AIM. Rewrite the items below, changing every "Screen dimensions" to "Display size" and leaving all else unchanged.

┏━━

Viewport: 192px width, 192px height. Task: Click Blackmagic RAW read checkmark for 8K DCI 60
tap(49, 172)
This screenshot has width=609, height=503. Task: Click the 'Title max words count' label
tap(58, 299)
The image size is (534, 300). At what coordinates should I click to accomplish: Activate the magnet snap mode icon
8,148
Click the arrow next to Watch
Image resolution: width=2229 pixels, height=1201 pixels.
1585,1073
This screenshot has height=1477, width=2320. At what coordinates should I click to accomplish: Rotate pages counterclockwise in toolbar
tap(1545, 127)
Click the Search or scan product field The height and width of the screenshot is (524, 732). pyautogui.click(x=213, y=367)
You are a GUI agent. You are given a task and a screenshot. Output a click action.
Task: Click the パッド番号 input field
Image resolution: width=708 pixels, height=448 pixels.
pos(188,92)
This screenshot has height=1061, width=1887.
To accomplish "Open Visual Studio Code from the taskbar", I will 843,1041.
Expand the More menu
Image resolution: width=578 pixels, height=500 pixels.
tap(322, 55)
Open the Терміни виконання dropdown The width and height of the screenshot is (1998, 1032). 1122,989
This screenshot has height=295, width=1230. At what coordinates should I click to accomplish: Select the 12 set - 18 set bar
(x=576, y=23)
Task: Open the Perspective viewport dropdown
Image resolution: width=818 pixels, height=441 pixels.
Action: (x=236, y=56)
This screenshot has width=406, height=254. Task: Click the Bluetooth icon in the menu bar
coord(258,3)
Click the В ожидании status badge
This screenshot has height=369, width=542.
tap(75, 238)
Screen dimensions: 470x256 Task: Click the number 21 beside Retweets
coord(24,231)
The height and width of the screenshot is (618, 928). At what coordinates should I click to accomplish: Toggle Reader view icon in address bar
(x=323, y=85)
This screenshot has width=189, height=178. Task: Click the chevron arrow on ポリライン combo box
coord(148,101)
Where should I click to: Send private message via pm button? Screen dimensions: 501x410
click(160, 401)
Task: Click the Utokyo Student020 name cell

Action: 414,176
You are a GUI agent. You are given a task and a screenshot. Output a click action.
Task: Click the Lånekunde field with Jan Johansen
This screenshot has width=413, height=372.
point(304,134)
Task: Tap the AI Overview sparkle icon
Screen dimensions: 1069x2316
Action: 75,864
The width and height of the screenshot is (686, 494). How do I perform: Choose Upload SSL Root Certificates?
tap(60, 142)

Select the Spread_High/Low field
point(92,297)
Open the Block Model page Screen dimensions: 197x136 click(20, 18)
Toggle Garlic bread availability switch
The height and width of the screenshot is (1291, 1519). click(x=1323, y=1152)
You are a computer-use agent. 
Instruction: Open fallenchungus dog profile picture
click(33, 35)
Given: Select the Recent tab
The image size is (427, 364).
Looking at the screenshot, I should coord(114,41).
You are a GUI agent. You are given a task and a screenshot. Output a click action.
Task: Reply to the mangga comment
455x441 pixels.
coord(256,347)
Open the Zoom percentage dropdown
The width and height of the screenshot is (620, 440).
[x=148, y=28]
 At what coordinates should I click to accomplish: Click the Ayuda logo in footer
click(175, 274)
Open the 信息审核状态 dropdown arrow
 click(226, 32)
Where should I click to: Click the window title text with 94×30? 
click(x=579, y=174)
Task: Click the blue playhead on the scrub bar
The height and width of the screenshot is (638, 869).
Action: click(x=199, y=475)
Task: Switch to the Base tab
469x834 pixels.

┗━━

ANSWER IN FULL.
Viewport: 192px width, 192px height. Task: Click Blackmagic RAW read checkmark for 8K DCI 60
tap(49, 172)
This screenshot has width=609, height=503. Task: Click the 'Title max words count' label
tap(58, 299)
The image size is (534, 300). At what coordinates should I click to accomplish: Activate the magnet snap mode icon
8,148
Click the arrow next to Watch
Image resolution: width=2229 pixels, height=1201 pixels.
1585,1073
This screenshot has height=1477, width=2320. At what coordinates should I click to accomplish: Rotate pages counterclockwise in toolbar
tap(1545, 127)
Click the Search or scan product field The height and width of the screenshot is (524, 732). pyautogui.click(x=213, y=367)
You are a GUI agent. You are given a task and a screenshot. Output a click action.
Task: Click the パッド番号 input field
Image resolution: width=708 pixels, height=448 pixels.
pos(188,92)
This screenshot has height=1061, width=1887.
To accomplish "Open Visual Studio Code from the taskbar", I will 843,1041.
Expand the More menu
Image resolution: width=578 pixels, height=500 pixels.
tap(322, 55)
Open the Терміни виконання dropdown The width and height of the screenshot is (1998, 1032). 1122,989
This screenshot has height=295, width=1230. At what coordinates should I click to accomplish: Select the 12 set - 18 set bar
(x=576, y=23)
Task: Open the Perspective viewport dropdown
Image resolution: width=818 pixels, height=441 pixels.
Action: (x=236, y=56)
This screenshot has width=406, height=254. Task: Click the Bluetooth icon in the menu bar
coord(258,3)
Click the В ожидании status badge
This screenshot has height=369, width=542.
tap(75, 238)
Display size: 470x256 Task: Click the number 21 beside Retweets
coord(24,231)
The height and width of the screenshot is (618, 928). At what coordinates should I click to accomplish: Toggle Reader view icon in address bar
(x=323, y=85)
This screenshot has width=189, height=178. Task: Click the chevron arrow on ポリライン combo box
coord(148,101)
Where should I click to: Send private message via pm button? Display size: 501x410
click(160, 401)
Task: Click the Utokyo Student020 name cell

Action: 414,176
You are a GUI agent. You are given a task and a screenshot. Output a click action.
Task: Click the Lånekunde field with Jan Johansen
This screenshot has width=413, height=372.
point(304,134)
Task: Tap the AI Overview sparkle icon
Display size: 1069x2316
Action: 75,864
The width and height of the screenshot is (686, 494). How do I perform: Choose Upload SSL Root Certificates?
tap(60, 142)

Select the Spread_High/Low field
point(92,297)
Open the Block Model page Display size: 197x136 click(20, 18)
Toggle Garlic bread availability switch
The height and width of the screenshot is (1291, 1519). click(x=1323, y=1152)
You are a computer-use agent. 
Instruction: Open fallenchungus dog profile picture
click(33, 35)
Given: Select the Recent tab
The image size is (427, 364).
Looking at the screenshot, I should coord(114,41).
You are a GUI agent. You are given a task and a screenshot. Output a click action.
Task: Reply to the mangga comment
455x441 pixels.
coord(256,347)
Open the Zoom percentage dropdown
The width and height of the screenshot is (620, 440).
[x=148, y=28]
 At what coordinates should I click to accomplish: Click the Ayuda logo in footer
click(175, 274)
Open the 信息审核状态 dropdown arrow
 click(226, 32)
Where should I click to: Click the window title text with 94×30? 
click(x=579, y=174)
Task: Click the blue playhead on the scrub bar
The height and width of the screenshot is (638, 869).
Action: click(x=199, y=475)
Task: Switch to the Base tab
469x834 pixels.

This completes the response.